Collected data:
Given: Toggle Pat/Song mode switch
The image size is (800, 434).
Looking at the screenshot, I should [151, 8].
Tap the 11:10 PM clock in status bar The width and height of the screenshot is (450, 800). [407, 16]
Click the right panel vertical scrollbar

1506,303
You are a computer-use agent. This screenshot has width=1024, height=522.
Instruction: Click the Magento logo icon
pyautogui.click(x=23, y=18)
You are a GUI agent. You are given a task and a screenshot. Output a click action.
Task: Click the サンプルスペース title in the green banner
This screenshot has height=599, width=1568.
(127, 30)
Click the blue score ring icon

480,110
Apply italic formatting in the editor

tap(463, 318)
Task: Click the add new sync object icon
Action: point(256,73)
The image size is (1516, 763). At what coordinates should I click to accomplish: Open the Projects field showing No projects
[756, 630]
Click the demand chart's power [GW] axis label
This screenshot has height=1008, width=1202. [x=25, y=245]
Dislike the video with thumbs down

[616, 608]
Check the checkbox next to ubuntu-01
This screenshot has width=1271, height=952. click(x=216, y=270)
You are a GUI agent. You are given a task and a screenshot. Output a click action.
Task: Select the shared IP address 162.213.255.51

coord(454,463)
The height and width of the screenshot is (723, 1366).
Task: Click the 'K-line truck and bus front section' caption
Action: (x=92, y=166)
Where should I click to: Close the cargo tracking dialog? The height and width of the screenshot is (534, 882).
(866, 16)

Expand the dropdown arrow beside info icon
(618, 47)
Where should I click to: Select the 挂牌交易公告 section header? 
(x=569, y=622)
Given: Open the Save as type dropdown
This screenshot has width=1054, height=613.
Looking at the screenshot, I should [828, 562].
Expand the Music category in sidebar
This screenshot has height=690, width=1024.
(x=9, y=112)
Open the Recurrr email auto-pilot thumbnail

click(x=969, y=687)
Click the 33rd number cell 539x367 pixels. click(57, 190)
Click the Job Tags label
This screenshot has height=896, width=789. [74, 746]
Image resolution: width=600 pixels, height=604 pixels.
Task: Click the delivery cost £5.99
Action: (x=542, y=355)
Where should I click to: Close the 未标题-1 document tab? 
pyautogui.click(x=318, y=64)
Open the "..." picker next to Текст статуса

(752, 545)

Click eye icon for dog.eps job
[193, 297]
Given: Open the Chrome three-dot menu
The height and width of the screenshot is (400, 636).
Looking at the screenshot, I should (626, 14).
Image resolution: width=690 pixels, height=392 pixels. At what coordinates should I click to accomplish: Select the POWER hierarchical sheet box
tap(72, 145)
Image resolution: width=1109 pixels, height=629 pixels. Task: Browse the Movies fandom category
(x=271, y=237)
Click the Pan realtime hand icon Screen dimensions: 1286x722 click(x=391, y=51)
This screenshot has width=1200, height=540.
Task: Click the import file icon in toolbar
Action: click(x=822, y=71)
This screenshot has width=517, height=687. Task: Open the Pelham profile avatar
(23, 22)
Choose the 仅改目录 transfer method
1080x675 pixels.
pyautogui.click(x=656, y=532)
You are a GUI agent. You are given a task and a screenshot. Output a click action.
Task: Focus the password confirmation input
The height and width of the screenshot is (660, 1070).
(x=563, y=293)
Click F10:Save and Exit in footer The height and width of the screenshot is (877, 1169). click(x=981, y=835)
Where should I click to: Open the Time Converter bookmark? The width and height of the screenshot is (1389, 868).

Problem description: Repeat exactly, and only, the lines from the line containing "Choose the 仅改目录 transfer method" through the last line of the records above, both included.

Solution below:
Choose the 仅改目录 transfer method
1080x675 pixels.
pyautogui.click(x=656, y=532)
You are a GUI agent. You are given a task and a screenshot. Output a click action.
Task: Focus the password confirmation input
The height and width of the screenshot is (660, 1070).
(x=563, y=293)
Click F10:Save and Exit in footer The height and width of the screenshot is (877, 1169). click(x=981, y=835)
Where should I click to: Open the Time Converter bookmark? The width and height of the screenshot is (1389, 868).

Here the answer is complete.